__Exercise__: Pictures aside, return every line below exactly as written.

Stored items
....................
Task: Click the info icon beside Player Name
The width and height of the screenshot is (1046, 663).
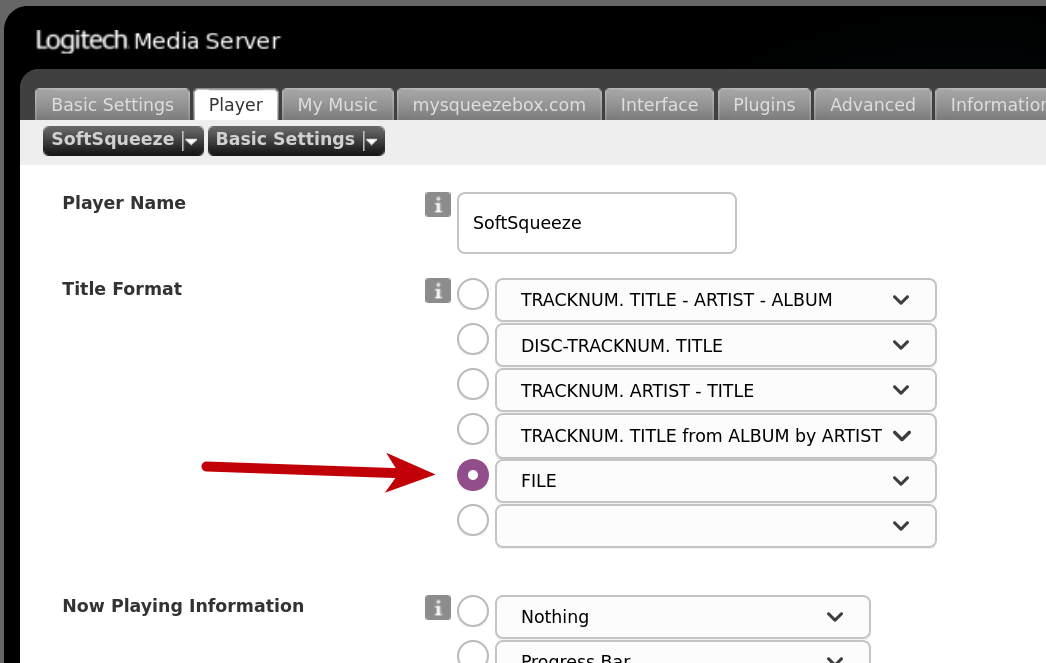Action: [437, 204]
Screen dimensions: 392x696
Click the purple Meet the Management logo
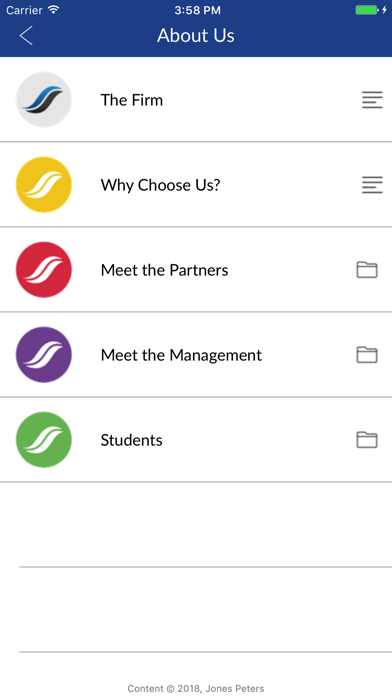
....................
__Your solution__:
Task: Click the info icon beside Player Name
The width and height of the screenshot is (1046, 663).
Action: [437, 204]
Screen dimensions: 392x696
Click the purple Meet the Management logo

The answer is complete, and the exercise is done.